If port conditions are elevated as tropical storm force winds approach, vessel movements will be restricted, and all movements must be approved by the COTP. Mariners can view the latest port updates on the Coast Guard's Homeport site.

Stay off the water. The Coast Guard's search and rescue capabilities degrade as storm conditions strengthen. Boaters should heed weather watches, warnings, and small craft advisories.

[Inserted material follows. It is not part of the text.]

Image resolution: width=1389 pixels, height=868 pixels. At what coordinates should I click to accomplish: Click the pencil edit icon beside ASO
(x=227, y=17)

Be prepared. Owners of large boats are urged to move their vessels to inland marinas. Trailerable boats should be pulled from the water and stored in a place that is not prone to flooding. Those leaving boats in the water are reminded to remove EPIRBs and secure life rings, life jackets, and small boats. These items can break free and may require valuable search and rescue resources be diverted to ensure people are not in distress.
Stay informed. The public should monitor the progress and strength of the storm through local television, radio, and the Internet. Information can also be obtained on small craft advisories and warnings on VHF radio channel 16.

Don't rely on social media. People in distress should use 911 to request assistance whenever possible. Social media should not be used to report life-threatening distress due to limited resources to monitor the dozens of social media platforms during a hurricane or large-scale rescue event.